The following day, after the fish have had ample time to come down off their high, they're readmitted to the now-denarcotized tank, its central partition once again fish-permeable. There's no dope to be found on either side, but the great majority of the fish in both mutant and control populations have developed a newfound preference for the formerly drug-filled territory. No noticeable difference, however, is seen when the zebrafish have been exposed to the non-"rewarding" anesthetic lidocaine rather than the pleasure-inducing cocaine.

The vision test

The fish then go in a bottle surrounded by a rotating cylinder, painted white on the inside with a black spot. When a normal fish sees the spot rotate into view, it hides behind a post in the bottle. But, of course, it has to see the spot first. The fish's "visual threshold" is determined by the minimum amount of light needed for it to see the spot and get out of the way. Cocaine tends to make the fish less sensitive to light; lidocaine doesn't.

The maze

Maybe the fish that didn't notice the cocaine have some sort of mental malfunction. To test for posssible stupidity, the experimental subjects go into a maze, and the time it takes for them to learn to swim to a "favorable habitat" is measured. No, they don't get any drugs this time around.

What's wrong with these fish?

However amusing it might be to watch a doped-up zebrafish swim around, the significant ones from a genetic standpoint are in the minority that doesn't seem to be influenced by the drug. And particularly when your funding comes from a government that considers unprescribed psychoactive chemicals a priori bad, you really should be studying those fish that might make good role models for impressionable D.A.R.E. youngsters.

Three out of eighteen of the second-generation mutagen-exposed zebrafish families had a large percent of members that just didn't seem to have any interest in cocaine. None of the unmutagenized groups did. Drug-indifferent fish from the three families were inbred, and their offspring were tested once again, along with the offspring of their normal siblings, which were used as a second control. The three groups were:

Dumbfish

(dum)
So named because they were, well, dumb. Cognitively impaired, you might say. While unresponsive to cocaine, the dumbfish had extreme difficulty navigating the maze that their cocaine-susceptible cousins could learn relatively quickly. Many of the dum group never learned the way, even after having been chased through it repeatedly by the experimenters. And the drug didn't significantly alter the fishes' visual threshold, either. No mention of whether it was below average to begin with, though.

Jumpy

(jpy)
These fish, for the most part, didn't have any great difficulty learning the maze per se, but they had plenty of other troubles.
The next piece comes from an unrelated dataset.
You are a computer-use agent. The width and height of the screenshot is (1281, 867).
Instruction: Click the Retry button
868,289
They were skittish and easily stressed, flipping and flopping and rolling over, not swimming straight, and generally overreacting to unfamiliar situations. Many behaved so weirdly that they simply couldn't be tested. Their lack of preference for cocaine was apparent, though, as was that drug's negligible effect on their visual acuity. Maybe a stimulant just cant do very much for someone/thing that's already perpetually on edge.

Goody-two-shoes

(gts) (I am not making these names up!)
Unlike their rather distant cousins in the dum and jpy families, the fish of gts type were clearly physiologically affected by the narcotic. It impaired their eyesight just as much as it did for the "normal" fish. But for some reason, the majority of the goody-two-shoes zebrafish simply showed no interest in cocaine. In fact, they showed the lowest average percent increase in preference of any group tested. And they weren't stupid, or neurotic, or psychologically screwed up in any other perceptible way. Apparently, their brains aren't wired to obtain any sort of stimulation from the drug in question.
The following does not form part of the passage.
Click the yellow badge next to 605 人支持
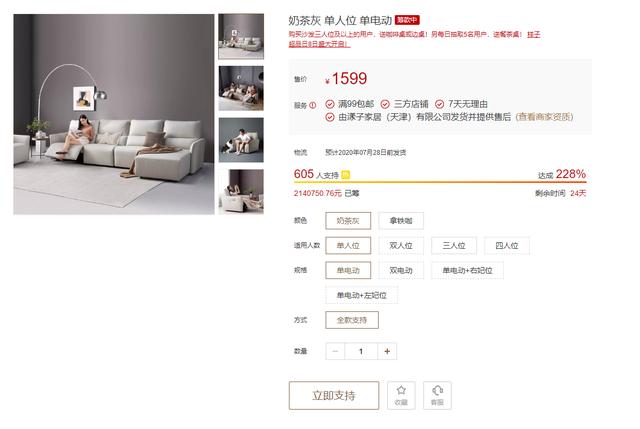The height and width of the screenshot is (429, 640). 345,175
For further reading, see the original article by Darland and Dowling in Proceedings of the National Academy of Sciences of the United States of America, vol. 98, no. 20, pp.11691-96 (September 2001). It's apparently also available on the Web at www.pnas.org/cgi/doi/10.1073/pnas.191380698

Harvard's cocaine-proof zebrafish continue to be bred and studied. There's no mention of what happened to the leftover cocaine.